The Significance of Taiwan’s Semiconductor Industry
Recently, Taiwan has taken steps to strengthen its hold on advanced semiconductor technology and overseas investments. This move marks a notable shift in how the country manages its critical chip industry. Lawmakers have approved changes to the Industrial Innovation Act, imposing strict controls on the export of cutting-edge process technologies and outbound investments by semiconductor firms, notably TSMC.
Central to these new measures is the “N-1” rule, which prohibits companies from exporting their most advanced semiconductor manufacturing technology. Instead, only technology at least one generation behind what is available domestically can be used in overseas facilities.
Premier Cho Jung-tai has confirmed this policy, which will directly impact TSMC’s expansion plans in the United States and ensure that the company’s latest innovations stay within Taiwan’s borders.
Previously, Taiwan’s regulations did not explicitly limit the export of advanced semiconductor manufacturing processes. The new rules, outlined in Article 22 of the amended Industrial Innovation Act, are set to take effect by the end of 2025.
The government’s objective is clear: to uphold Taiwan’s technological advantage and safeguard national security amid mounting geopolitical tensions and global competition in the semiconductor sector.
TSMC currently stands at the forefront of the industry with its N3P process node. However, the company aims to commence chip production using its next-generation N2 process by the year’s end. Looking to late 2026 and beyond, TSMC envisions two flagship nodes: N2P for client applications and A16 for high-performance computing with advanced power delivery.

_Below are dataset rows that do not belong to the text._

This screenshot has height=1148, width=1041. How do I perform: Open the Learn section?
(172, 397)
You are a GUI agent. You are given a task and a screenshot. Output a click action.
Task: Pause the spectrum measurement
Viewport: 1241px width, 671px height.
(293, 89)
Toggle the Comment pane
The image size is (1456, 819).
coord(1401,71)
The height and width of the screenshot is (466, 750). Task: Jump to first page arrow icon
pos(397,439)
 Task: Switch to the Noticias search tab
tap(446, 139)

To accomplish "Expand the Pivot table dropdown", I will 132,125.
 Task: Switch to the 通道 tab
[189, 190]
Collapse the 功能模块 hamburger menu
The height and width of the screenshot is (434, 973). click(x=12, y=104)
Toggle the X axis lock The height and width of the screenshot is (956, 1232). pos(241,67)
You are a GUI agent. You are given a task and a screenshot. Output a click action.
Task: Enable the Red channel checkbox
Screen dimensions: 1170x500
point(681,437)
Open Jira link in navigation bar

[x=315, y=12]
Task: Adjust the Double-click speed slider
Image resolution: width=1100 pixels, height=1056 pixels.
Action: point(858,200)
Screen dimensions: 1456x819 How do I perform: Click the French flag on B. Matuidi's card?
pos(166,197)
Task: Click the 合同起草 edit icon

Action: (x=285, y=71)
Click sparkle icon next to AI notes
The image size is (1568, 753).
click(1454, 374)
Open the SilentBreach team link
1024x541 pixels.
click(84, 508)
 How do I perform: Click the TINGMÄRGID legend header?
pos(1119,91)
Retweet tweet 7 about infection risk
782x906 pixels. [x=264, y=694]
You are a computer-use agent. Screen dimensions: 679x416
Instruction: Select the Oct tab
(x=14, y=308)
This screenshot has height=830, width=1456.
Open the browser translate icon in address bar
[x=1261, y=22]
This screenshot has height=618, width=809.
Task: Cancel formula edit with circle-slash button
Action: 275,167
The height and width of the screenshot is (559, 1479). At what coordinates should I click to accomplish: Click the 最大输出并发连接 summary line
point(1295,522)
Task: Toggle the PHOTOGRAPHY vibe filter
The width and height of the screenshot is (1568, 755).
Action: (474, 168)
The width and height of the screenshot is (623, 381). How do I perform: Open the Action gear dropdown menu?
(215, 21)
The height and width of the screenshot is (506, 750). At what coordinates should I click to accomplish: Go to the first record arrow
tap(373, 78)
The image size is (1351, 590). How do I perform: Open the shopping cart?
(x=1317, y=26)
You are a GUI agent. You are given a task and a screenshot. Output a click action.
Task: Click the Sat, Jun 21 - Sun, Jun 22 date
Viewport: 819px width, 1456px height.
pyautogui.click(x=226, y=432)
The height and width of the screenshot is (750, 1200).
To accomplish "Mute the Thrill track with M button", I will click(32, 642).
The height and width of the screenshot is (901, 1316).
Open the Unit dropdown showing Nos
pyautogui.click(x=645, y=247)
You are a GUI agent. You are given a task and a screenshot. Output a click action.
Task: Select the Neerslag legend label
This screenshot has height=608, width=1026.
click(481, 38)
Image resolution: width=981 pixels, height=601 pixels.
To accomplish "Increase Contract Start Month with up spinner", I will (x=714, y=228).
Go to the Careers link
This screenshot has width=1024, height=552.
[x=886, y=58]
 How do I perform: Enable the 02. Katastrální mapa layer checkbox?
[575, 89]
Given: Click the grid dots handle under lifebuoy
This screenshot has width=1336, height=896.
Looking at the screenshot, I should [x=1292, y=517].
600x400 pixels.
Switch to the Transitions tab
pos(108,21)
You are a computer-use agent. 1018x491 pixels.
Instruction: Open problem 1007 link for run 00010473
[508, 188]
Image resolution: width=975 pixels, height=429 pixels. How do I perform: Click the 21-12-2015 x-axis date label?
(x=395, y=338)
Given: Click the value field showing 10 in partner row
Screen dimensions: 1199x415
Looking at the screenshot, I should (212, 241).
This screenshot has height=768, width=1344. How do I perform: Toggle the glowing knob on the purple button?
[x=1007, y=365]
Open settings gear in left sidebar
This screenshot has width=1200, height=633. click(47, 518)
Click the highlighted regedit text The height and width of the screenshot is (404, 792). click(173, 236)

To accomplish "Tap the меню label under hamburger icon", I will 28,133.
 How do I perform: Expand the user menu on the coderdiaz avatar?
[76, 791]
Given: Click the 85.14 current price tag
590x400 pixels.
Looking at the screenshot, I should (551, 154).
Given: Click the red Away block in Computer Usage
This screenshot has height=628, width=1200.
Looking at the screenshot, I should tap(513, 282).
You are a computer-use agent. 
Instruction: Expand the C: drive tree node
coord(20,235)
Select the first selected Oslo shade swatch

Nevertheless, it remains uncertain which nodes will be classified as “flagship” and thus subject to export restrictions. It is also unclear if the government will impose bans on multiple nodes simultaneously when newer technologies are introduced.
The amendments grant authorities the power to reject or rescind overseas investments that jeopardize national security, impede economic development, violate international agreements, or lead to unresolved labor disputes. The law now formalizes these restrictions, elevating them from sub-regulations to statutory law and introducing explicit penalties for non-compliance.
Under the revised rules, companies making unapproved foreign investments could face fines ranging from NT$50,000 to NT$1 million (approximately $30,800). Repeat or serious violations, such as neglecting to address risks to national security or economic development post-approval, may result in fines of up to NT$10 million (about $308,000).
While these penalties carry weight, they are unlikely to dissuade major players like TSMC, which has announced a $165 billion investment in its US operations.
The Ministry of Economic Affairs has indicated that the law’s implementation date will be established after further regulatory adjustments, with enforcement not expected before late 2025.